The "set" is nothing more than a stool, a microphone and an occasional lighting effect. Yet even a hint of "production" would detract from the genuineness of what's happening in the Encore Theatre. It's not a show just for fans of Country & Western music, folk-rock or pop. It's for fans of music, period.

Attired in a hoodie, baseball cap and jeans, Brooks shambles to center stage and warms up with a tune or two, although it's obvious that his expressive, slightly plaintive voice is in splendid estate. He might play something by Merle Haggard or Cat Stevens, or perhaps one of the Georges (Jones or Strait), James Taylor, Bob Dylan or Billy Joel - including a killer "Piano Man." For all one knows, Brooks is working off a carefully crafted set list but the prevailing impression is that he's rambling from tune to tune as the mood takes him.

Once he feels good and "sung in," Brooks does Q&A with the audience and even takes requests. While much of the purpose of his show - to the extent it has one - is to honor the artists who have influenced his artistry, Brooks doesn't go light on his own catalogue. As the audience claps and sings along, he regales them with "Unanswered Prayers" or maybe "The Thunder Rolls." It's less of a concert than a Garth Brooks love-in.

Two-thirds of the way into the show, he brings on wife Trisha Yearwood, who draws no small ovation herself. "All of a sudden, I'm Mr.
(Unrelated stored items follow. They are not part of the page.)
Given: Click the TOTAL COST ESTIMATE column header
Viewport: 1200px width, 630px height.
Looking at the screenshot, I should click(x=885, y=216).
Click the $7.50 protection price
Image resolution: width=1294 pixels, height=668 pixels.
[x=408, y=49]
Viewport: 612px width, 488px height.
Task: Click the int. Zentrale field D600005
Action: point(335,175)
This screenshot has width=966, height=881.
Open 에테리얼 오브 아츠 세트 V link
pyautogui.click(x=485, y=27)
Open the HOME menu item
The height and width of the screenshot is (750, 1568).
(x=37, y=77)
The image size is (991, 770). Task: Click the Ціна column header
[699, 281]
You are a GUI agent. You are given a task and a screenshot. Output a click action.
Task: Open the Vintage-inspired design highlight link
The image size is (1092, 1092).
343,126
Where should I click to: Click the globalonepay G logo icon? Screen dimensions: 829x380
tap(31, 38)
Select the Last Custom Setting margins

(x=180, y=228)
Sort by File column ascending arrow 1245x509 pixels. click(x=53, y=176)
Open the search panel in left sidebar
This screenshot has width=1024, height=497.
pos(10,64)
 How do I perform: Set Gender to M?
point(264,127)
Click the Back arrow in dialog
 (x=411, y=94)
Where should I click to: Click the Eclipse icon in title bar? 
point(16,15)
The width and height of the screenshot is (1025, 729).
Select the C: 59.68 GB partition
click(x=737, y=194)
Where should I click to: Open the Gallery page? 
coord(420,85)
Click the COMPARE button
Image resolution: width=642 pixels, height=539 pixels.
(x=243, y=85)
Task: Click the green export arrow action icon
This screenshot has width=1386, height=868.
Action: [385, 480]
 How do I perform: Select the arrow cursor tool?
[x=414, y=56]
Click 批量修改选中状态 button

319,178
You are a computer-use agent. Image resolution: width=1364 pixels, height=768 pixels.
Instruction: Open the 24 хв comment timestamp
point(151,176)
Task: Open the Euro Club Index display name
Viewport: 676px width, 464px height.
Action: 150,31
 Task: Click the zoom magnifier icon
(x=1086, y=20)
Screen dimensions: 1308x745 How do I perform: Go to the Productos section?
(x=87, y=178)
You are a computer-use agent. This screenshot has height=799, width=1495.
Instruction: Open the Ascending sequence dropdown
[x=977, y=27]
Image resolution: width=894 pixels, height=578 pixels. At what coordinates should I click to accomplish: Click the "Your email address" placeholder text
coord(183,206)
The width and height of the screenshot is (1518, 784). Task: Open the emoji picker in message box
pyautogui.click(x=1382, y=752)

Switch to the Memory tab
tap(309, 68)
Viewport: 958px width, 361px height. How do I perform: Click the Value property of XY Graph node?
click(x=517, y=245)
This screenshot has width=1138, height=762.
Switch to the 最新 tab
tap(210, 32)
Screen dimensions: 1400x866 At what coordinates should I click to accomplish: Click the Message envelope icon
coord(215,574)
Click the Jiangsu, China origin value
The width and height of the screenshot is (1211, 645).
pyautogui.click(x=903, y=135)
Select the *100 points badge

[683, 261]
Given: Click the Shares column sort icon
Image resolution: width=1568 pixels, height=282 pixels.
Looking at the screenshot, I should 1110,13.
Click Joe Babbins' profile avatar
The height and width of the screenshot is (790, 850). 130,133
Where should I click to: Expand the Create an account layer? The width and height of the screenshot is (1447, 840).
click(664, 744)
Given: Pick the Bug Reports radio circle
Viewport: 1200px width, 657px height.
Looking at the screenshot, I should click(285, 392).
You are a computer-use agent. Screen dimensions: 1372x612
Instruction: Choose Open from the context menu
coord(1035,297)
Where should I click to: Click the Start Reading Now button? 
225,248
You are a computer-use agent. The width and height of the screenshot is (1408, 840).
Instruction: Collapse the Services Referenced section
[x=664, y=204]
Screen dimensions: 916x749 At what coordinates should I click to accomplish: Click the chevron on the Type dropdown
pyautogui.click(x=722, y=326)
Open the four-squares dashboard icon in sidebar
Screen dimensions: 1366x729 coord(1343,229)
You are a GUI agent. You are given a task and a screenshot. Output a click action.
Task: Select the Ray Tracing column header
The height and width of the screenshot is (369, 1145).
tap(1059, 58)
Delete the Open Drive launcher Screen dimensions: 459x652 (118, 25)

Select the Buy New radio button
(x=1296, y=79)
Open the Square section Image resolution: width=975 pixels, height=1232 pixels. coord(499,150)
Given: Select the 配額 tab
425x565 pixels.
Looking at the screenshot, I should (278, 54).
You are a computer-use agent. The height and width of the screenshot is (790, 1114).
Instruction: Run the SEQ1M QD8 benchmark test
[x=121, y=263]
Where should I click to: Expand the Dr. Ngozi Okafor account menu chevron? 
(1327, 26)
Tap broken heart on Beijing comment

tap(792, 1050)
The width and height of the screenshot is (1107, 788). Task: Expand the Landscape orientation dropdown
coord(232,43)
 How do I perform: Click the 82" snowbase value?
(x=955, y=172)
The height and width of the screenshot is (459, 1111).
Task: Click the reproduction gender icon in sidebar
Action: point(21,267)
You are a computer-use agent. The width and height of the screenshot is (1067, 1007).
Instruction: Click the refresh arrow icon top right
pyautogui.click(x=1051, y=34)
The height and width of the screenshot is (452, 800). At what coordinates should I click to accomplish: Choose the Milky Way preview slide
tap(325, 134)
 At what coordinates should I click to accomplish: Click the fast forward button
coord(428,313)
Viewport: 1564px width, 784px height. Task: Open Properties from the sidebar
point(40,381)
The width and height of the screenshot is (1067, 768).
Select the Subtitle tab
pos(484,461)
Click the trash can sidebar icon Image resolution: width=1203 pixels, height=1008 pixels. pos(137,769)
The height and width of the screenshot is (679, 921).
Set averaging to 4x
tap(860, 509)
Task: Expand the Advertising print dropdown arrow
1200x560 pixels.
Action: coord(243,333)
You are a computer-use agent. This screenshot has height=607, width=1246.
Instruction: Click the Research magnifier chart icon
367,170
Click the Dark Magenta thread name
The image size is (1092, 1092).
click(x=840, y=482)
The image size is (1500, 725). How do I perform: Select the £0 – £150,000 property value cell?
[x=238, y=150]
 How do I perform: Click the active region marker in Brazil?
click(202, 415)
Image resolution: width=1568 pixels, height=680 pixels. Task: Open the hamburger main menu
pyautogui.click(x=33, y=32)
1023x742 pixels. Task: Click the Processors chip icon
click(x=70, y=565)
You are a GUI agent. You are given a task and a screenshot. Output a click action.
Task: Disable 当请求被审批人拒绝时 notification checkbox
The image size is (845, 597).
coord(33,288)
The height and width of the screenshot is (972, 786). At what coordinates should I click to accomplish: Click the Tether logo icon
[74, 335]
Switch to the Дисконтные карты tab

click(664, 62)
Yearwood," Brooks quips. The two have an easy Min-and-Bill rapport. She flaunts her wedding band, before claiming, "It's fake." Replies her husband, "That rock is the reason we had to take this gig."

Brooks and Yearwood performed two numbers ("She's in Love with the Boy" and "Walkaway Joe") on this occasion, as she gave an object lesson in how to use a powerful voice with restraint. Following her exit, Brooks slyly allowed that he had an impossible act to follow … unless he played his trump card, "Friends in Low Places." All it took was a chord or two for him to have the crowd back in the palm of his hand (he'd been tantalizing them with fragments of the number earlier). At the refrain, they sang it themselves, with just an occasional chord prompt from the man with the guitar.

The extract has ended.